Our
regular second Sunday meeting at the San Leandro Boys and
Girls Club began with the usual lively and well attended Mart,
with nearly 60 tables packed with a profusion of horological treasures.
The extensive Silent Auction, ably hosted (for the past twenty years) by
Seth Finkelstein, ended with a whistle, signaling the beginning of the
Membership meeting. After Chapter President Frank Keillor oversaw a
brief and concise business meeting, he turned the floor over to Larry
Bernard for the afternoon’s program.
Larry’s program is
entitled “Early American Watch Production: Products, Personalities and
Progress toward Mass Production – 1809 to the Civil War.” Lacking
examples of Goddards, Pitkins, and pre-1855 Walthams, Larry created
large drawings of these movements to illustrate his talk. We learned
about the Jefferson Embargo that stimulated itinerant preacher Luther
Goddard, in
Shrewsbury
,
Massachusetts
, to produce a large number of
traditional English style verge watches popular at the time. This
enterprise ceased when imports resumed and Reverend Goddard could not
price his product competitively.
The next enterprise
by the Pitkin brothers, Henry and James, in
Hartford
,
Connecticut
, in the late 1830’s, was an effort to
use mass production methods, developed nearby in the Springfield Armory
and clock factories, to manufacture a watch. This watch was a unique
design of Henry Pitkin’s and featured screws as pivot holes, which
were thought for many years to be conical recesses to hold conical steel
pivots as in many alarm clocks.
However, when Larry
traveled to
England
on the 1993 Henry B. Fried Horological
Tour, participants were treated to a display of drawings on this very
watch, expertly presented by the artist David Penny. Mr. Penny, one of
the finest horological illustrators of our time, had disassembled the
movement and discovered cylindrical pivots, with rounded ends, in
cylindrical holes, with flat ends. In discussion with the artist after
the show, Larry had found that Mr. Penny planned to publish these
findings, along with his excellent drawings, in the NAWCC Bulletin.
When this did not
appear, Larry had corresponded with Mr. Penney who graciously granted
permission to enhance Larry’s presentation, and everyone’s
knowledge, by using drawings of these pivots, supplied by Mr. Penney.

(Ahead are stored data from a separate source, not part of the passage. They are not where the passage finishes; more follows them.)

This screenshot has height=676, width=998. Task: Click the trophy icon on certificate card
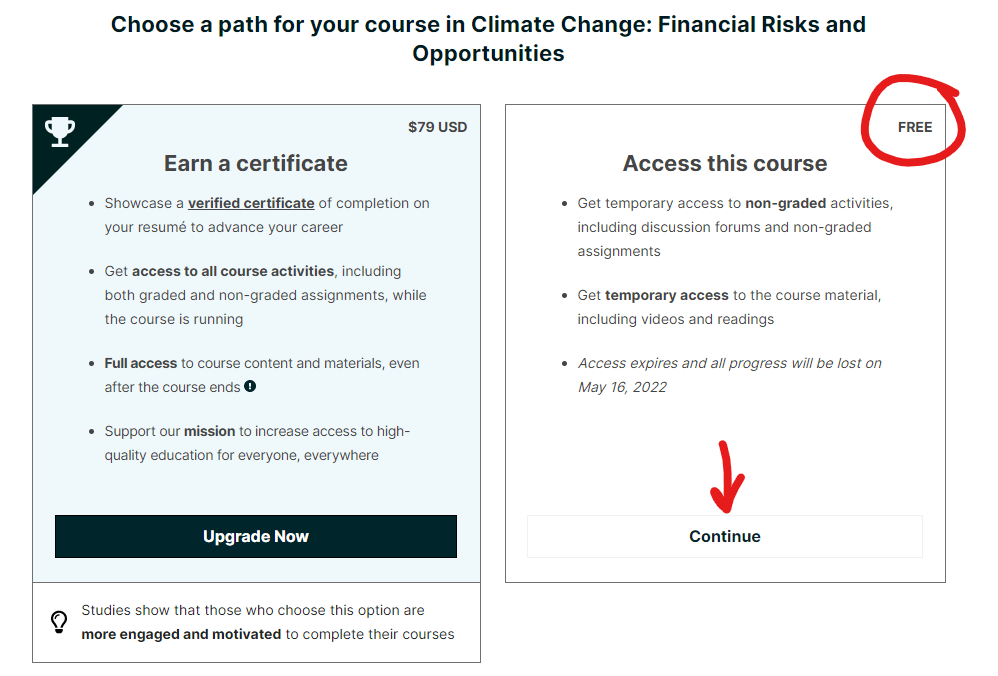(x=60, y=131)
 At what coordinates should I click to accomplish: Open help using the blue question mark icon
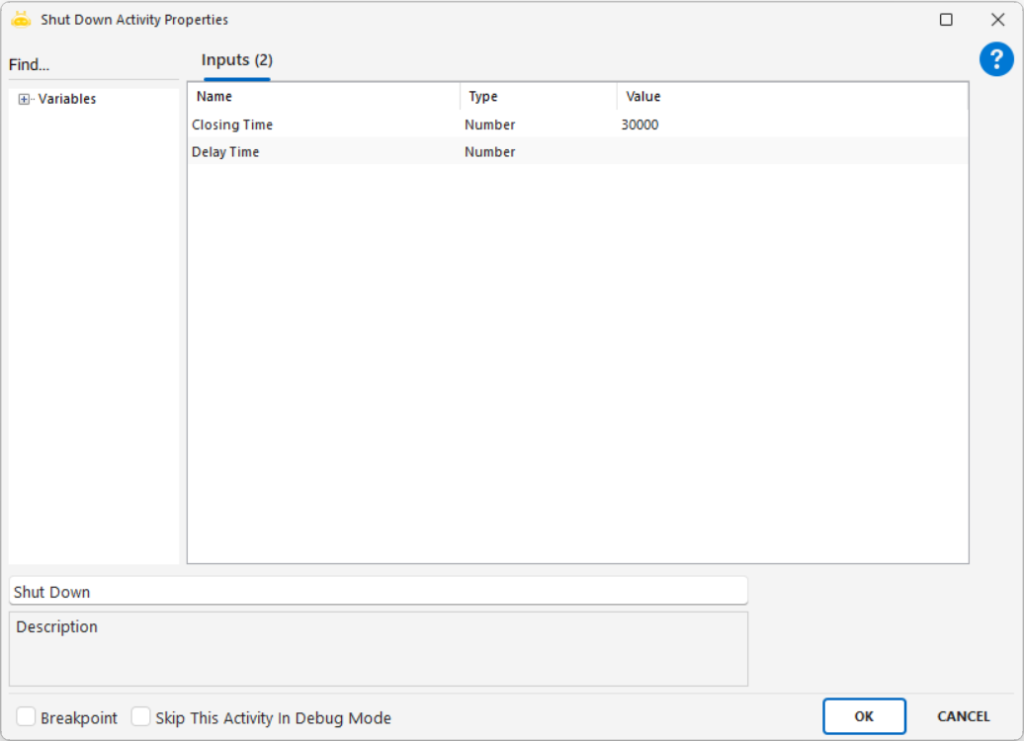coord(996,59)
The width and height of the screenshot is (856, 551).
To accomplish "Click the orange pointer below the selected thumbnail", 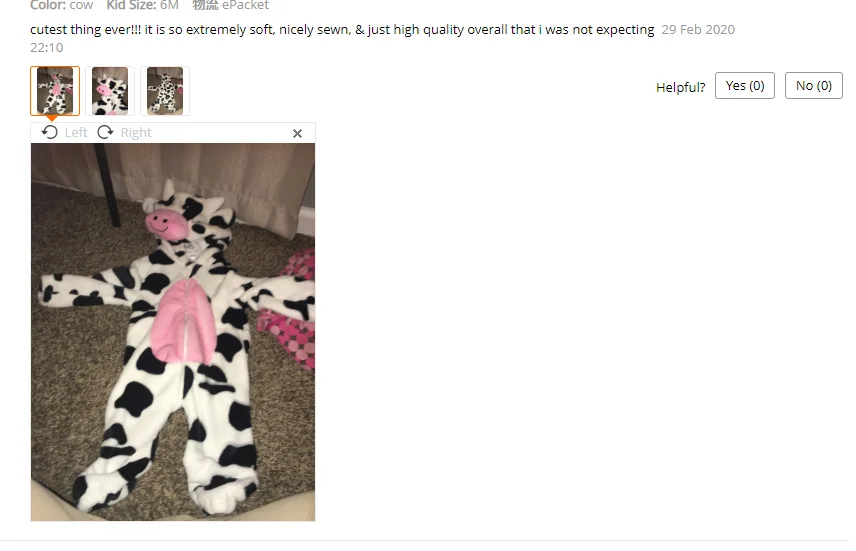I will point(52,118).
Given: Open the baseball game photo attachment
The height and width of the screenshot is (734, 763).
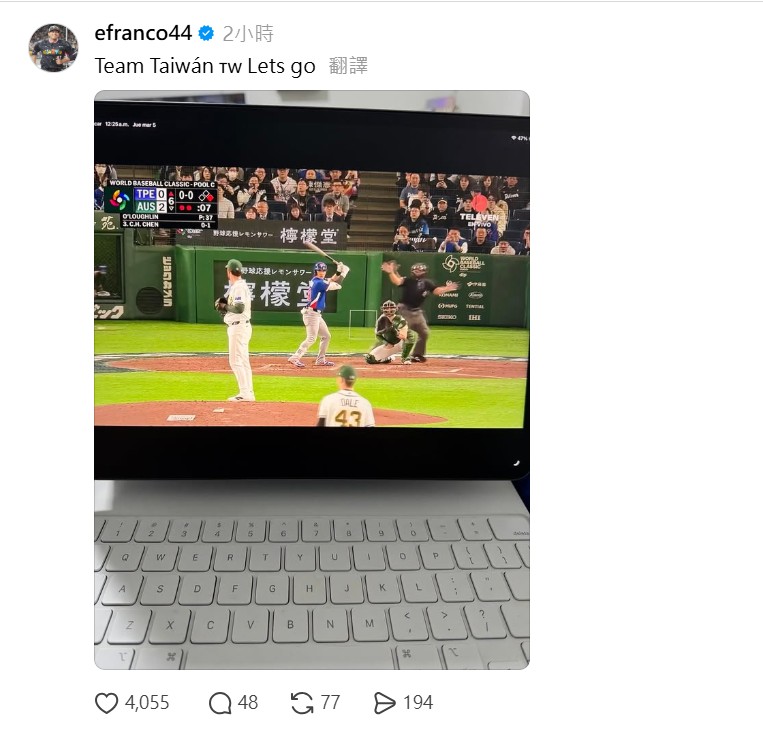Looking at the screenshot, I should 312,380.
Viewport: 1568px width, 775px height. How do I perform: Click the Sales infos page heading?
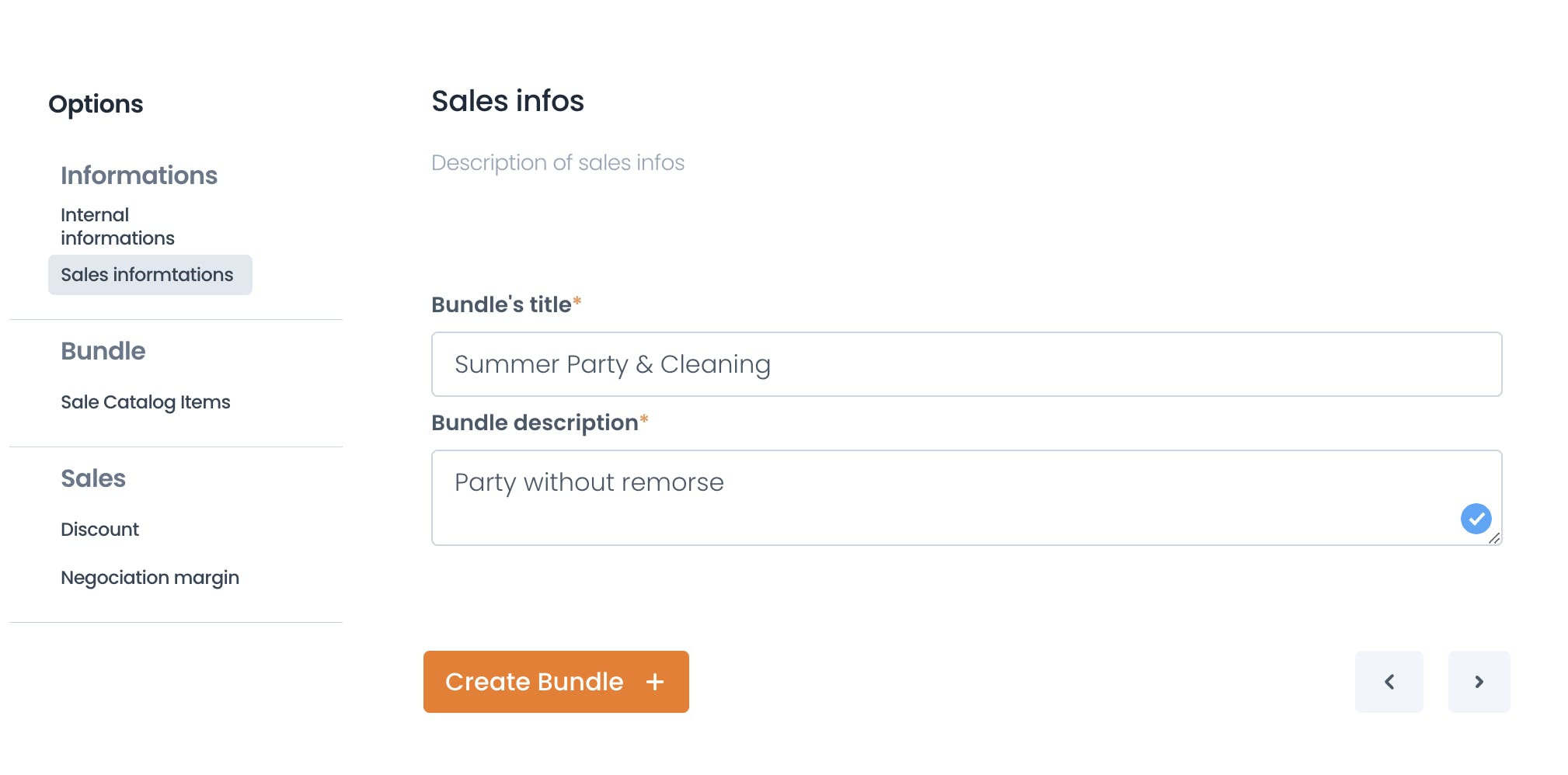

This was of great interest to all who attended Larry’s presentation,
and most everyone came up afterwards to have a closer look.
We all eagerly anticipate Mr. Penney’s article, which he hopes
to soon finish and send to the Bulletin, and we thank him for his
generosity in sharing this valuable information with us.
The American Watch
Company, as it came to be called, in
Waltham
,
Massachusetts
, was the last maker before the Civil
War. Although bankrupt in 1857, this company had managed, at last, (the
Pitkin had failed ten years before) to manufacture watches using factory
mass production methods, with many parts interchangeable. This was due
to the industry of Aaron Dennison and Edward Howard. A drawing of a
Samuel Curtis movement rounded off the presentation. We all went home
knowing a lot more about early American watch manufacture and the
efforts to achieve mass production with interchangeable parts than we
had known before.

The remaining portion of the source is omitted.